Text:
================================
Too much good advice

Have you ever noticed that, from a very young age, we are truly inundated with advice and “guidance?” Now I admire the animal kingdom when it comes to giving counsel and life skills. The mother lion, for example, when instructing her cubs has killed and eaten prey before. Failure to do so results in simple Darwinian (1) selection: you die and don’t have any incompetent progeny. These hard earned skills have been passed on through generation after generation by the removal of the weaker and less intelligent members, thereby allowing the superior beast to survive and multiply. One would almost believe that Gaia really is in control of the Earth for without the hardiness of most species, human beings would have wiped them out eons ago.
================================
Dataset extract:

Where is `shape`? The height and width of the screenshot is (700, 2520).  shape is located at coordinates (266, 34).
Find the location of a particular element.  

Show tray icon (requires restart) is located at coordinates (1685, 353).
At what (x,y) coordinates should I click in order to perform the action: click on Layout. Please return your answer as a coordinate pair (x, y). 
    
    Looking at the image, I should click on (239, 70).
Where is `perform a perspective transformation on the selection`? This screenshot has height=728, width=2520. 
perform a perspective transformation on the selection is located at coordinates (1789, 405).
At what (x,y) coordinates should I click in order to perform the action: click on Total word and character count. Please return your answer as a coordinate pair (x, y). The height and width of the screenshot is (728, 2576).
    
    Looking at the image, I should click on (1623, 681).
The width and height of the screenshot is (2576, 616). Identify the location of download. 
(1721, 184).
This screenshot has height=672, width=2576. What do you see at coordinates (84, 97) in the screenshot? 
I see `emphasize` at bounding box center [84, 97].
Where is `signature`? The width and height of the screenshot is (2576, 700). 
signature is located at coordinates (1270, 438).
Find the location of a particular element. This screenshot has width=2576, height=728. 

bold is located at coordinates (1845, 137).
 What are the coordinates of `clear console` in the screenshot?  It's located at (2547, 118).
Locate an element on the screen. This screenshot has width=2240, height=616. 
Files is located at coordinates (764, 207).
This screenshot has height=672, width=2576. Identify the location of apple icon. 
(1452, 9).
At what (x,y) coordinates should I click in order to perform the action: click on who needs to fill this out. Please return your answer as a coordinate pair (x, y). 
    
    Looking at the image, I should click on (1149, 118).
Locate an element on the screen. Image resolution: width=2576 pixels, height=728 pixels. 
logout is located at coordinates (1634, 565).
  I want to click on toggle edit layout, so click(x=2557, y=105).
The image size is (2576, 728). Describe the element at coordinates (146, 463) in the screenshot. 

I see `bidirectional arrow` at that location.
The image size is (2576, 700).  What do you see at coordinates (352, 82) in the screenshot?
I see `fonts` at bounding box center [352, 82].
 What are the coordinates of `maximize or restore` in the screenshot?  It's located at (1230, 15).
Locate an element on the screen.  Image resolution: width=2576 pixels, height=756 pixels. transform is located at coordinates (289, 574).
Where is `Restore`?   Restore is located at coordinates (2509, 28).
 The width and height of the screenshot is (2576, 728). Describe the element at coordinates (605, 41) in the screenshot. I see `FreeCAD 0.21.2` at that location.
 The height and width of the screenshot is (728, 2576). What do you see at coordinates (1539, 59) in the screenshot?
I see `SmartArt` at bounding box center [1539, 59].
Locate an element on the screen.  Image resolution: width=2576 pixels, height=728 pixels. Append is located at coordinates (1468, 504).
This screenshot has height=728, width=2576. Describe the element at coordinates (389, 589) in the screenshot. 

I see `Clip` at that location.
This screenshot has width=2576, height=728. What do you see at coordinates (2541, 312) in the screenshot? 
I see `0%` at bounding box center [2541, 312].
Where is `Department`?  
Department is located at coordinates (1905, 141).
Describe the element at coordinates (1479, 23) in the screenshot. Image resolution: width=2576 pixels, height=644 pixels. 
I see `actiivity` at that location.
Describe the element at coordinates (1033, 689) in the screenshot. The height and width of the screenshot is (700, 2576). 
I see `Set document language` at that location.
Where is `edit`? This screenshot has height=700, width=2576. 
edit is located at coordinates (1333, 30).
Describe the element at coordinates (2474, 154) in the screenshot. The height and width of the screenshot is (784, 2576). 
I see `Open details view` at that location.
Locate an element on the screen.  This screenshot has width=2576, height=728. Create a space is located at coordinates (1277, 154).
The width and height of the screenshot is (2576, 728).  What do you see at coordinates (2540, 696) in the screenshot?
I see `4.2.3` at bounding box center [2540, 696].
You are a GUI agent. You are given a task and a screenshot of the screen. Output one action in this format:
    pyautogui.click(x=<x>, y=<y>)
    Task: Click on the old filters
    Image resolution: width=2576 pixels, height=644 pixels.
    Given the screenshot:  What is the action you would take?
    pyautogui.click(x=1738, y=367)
================================
Task to carry out:
Please copy the advice passage from "Have you ever" to "out eons ago.", swapping "lion" for "tiger". The lines above have nothing to do with what follows.

Exercise answer:
Have you ever noticed that, from a very young age, we are truly inundated with advice and “guidance?” Now I admire the animal kingdom when it comes to giving counsel and life skills. The mother tiger, for example, when instructing her cubs has killed and eaten prey before. Failure to do so results in simple Darwinian (1) selection: you die and don’t have any incompetent progeny. These hard earned skills have been passed on through generation after generation by the removal of the weaker and less intelligent members, thereby allowing the superior beast to survive and multiply. One would almost believe that Gaia really is in control of the Earth for without the hardiness of most species, human beings would have wiped them out eons ago.